Find a point $M$ between $A$ and $D$ such that $\angle MBD=30$. Note that $MD=DM$ and $AM=MB$. Say $BD=1$. The above leads to $AD=\sqrt 3 + 1$. Further note that $\angle CMD=90$ and hence $\angle MCA=45$. Consequently $\angle ACB=75$.Albert said:
caffeinemachine :very good solutioncaffeinemachine said:
Thanks. :) If you have a different one then please post it.Albert said:caffeinemachine :very good solution
Awesome!Albert said:
The formula for finding angle ACB in triangle ABC is the Law of Cosines, which states that c^2 = a^2 + b^2 - 2ab cos(C).
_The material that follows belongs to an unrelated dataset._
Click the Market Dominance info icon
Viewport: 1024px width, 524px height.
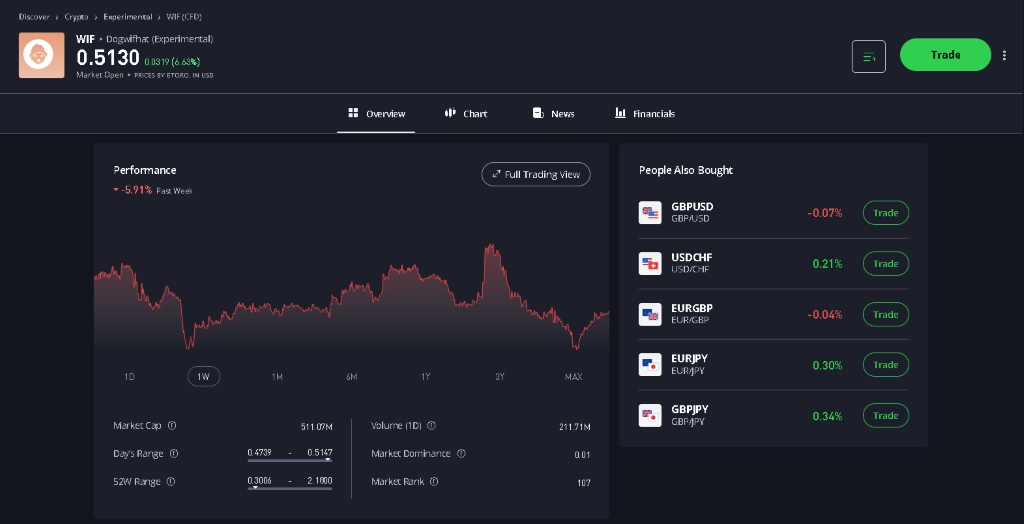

This can be rearranged to solve for angle C, giving us cos(C) = (a^2 + b^2 - c^2)/(2ab). We can then use the inverse cosine function to find the measure of angle C.
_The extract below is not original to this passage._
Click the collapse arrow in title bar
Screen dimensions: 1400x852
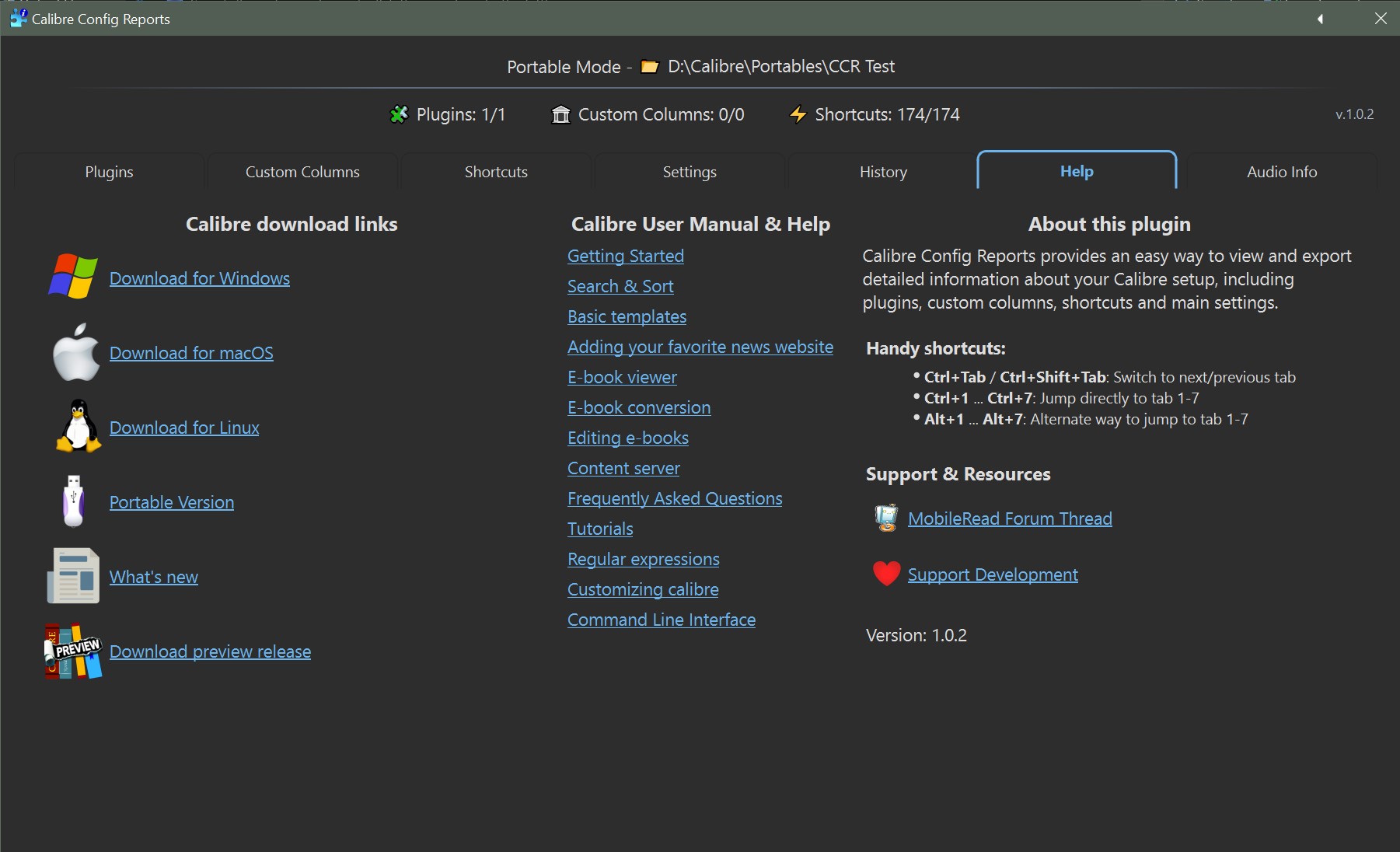point(1320,19)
No, the Law of Sines can only be used to find angles in a triangle when we know the measures of two angles and one side, or two sides and one angle. Since we only know two sides in triangle ABC, we cannot use the Law of Sines to find angle ACB.
We need to know the measures of two sides and the included angle, or the measures of all three sides, in order to find angle ACB in triangle ABC using the Law of Cosines.
Yes, if we know the measures of two angles in triangle ABC, we can find the measure of the third angle by subtracting the sum of the two known angles from 180 degrees. However, this method requires that we know the measures of two angles, which may not always be the case.
No, the Pythagorean Theorem can only be used to find the measure of an angle in a right triangle when we know the measures of two sides. Since triangle ABC is not specified as a right triangle, we cannot use the Pythagorean Theorem to find angle ACB.